И волны бушуют вдали…
Басы и пищики так явственно выговаривали слова, а слова - немудреные, матросские, щемящие - так ладно ложились на водяные вздохи океана, на тарахтенье гребных винтов, взрезающих то волну, то воздух, на скрипы и стоны лодочного металла, что казалось, стародавняя песня только-только рождается и никто её ещё не слышал, кроме нас, да и не услышит, она так и останется здесь, в стальной бутыли прочного корпуса, в ревущей Атлантике, за тридевятым горизонтом.
Товарищ, мы едем далеко,
Подальше от нашей земли…
Соколов знал, что играть. С верхнего яруса свесилась одна голова, другая… Вот уже кто-то сел - заскрежетала матрацная сетка. Кто-то яростно трет виски, выгоняя качечную одурь Поднялся и хозяин гитары. Ревниво покосился на пришёльца из другого отсека, выждал, когда гармонист примолк.

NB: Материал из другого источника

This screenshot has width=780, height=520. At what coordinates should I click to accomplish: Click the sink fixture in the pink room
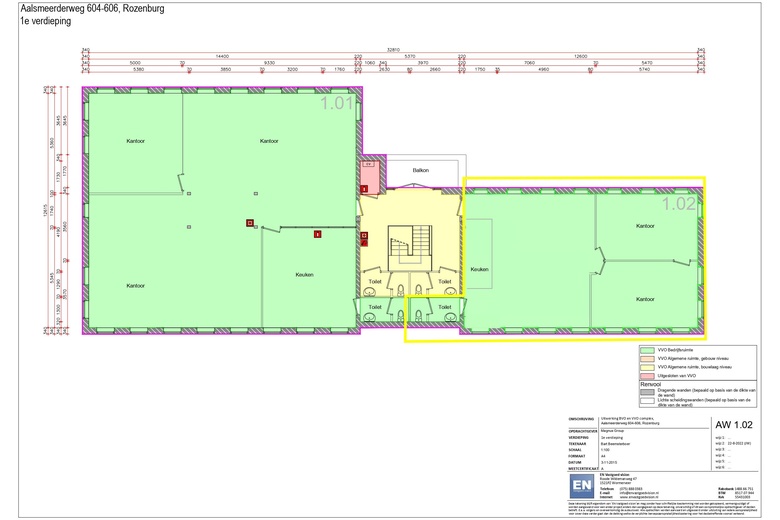[368, 163]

Служил на нашей лодочке матрос,
Двужильный, стройный, как швартовый трос.,.
Носок тяжелого ботинка - «прогара» - отбивал лихой ритм по стальному настилу. Гитариста придерживали за плечи, чтобы не сбросило с койки. Пальцы его, перебегали по грифу, словно сноровистые матросы по бушприту парусника. Гриф-бушприт ходил враскачку - гитара тоже перемогала шторм вместе с чёрным веретеном субмарины.
На койках зашевелились, задвигались. «Санитарная теплушка» превращалась в боевой отсек.

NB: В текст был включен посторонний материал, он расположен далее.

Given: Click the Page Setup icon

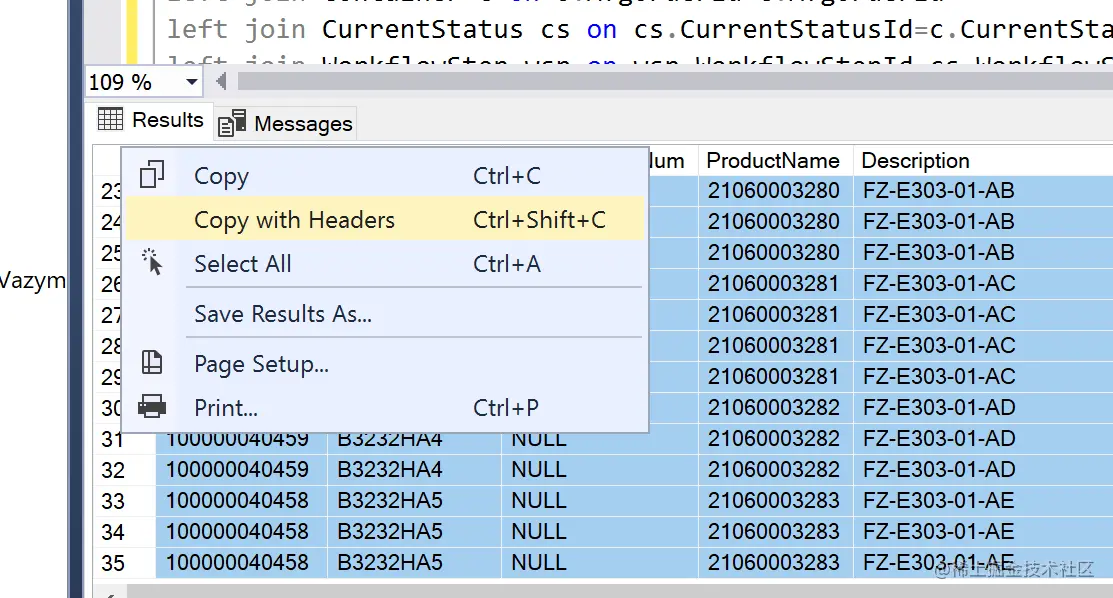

Я возвращаюсь в центральный пост. Лодку по-прежнему выворачивает из моря, как больной зуб из десны. По-прежнему ломит виски, каждое движение даётся с трудом, точно опутан по рукам и ногам тягучими жгутами. Но на душе легче: я не лежу ничком, одолел себя и качку, я что-то делаю…
– Где командир?
– спрашиваю у штурмана.
Васильчиков кивает: вверху, на мостике.
Лезу по мокрому скользкому трапу. Мрак в обтекателе рубки слегка рассеян подсветкой приборов. Толстые стекла глубоководных кожухов чуть брезжат желтоватым светом. Различаю под козырьком фигуры Абатурова и Симбирцева. Курят, пряча от брызг огоньки сигарет в рукава канадок. А может, по привычке соблюдают светомаскировку. И на минуту кажется странным, что в такой вселенский шторм, когда всякая живая душа, очутившаяся в этой бушующей пустыне, должна радоваться любому огоньку в кромешной мгле, надо от кого-то таиться.
3.
В мичманскую кают-компанию, или старшинскую, где вместе с семью койками сотоварищей находилось и его, марфинское, подвесное ложе, Костя почти не заходил. Глыба ещё не прожитого походного времени давила в унылой тишине старшинской с особой силой. Здесь почти не разговаривали, обменивались односложными репликами лишь за общей трапезой. Мичманы, сломавшие не одну автономку, зная, как осточертеют они друг другу к концу похода, избегали пока слишком тесного общения, пытаясь оттянуть хотя бы на месяц неизбежные свары, склоки и прочие проявления того, что называется на научном языке признаками психологической несовместимости. Даже добродушный «трюмач» Ых - Степан Трофимыч Лесных - и тот поостыл к Косте, даром что распевали вместе «Вологду-гду»; сидел в своём закутке и мастерил из эбонита модельку лодки. Один лишь штурманский электрик Фролов приставал ко всем с праздными разговорами. Человек начитанный и острый на язык, он почему-то сразу невзлюбил Марфина, а заодно и его кулинарную продукцию.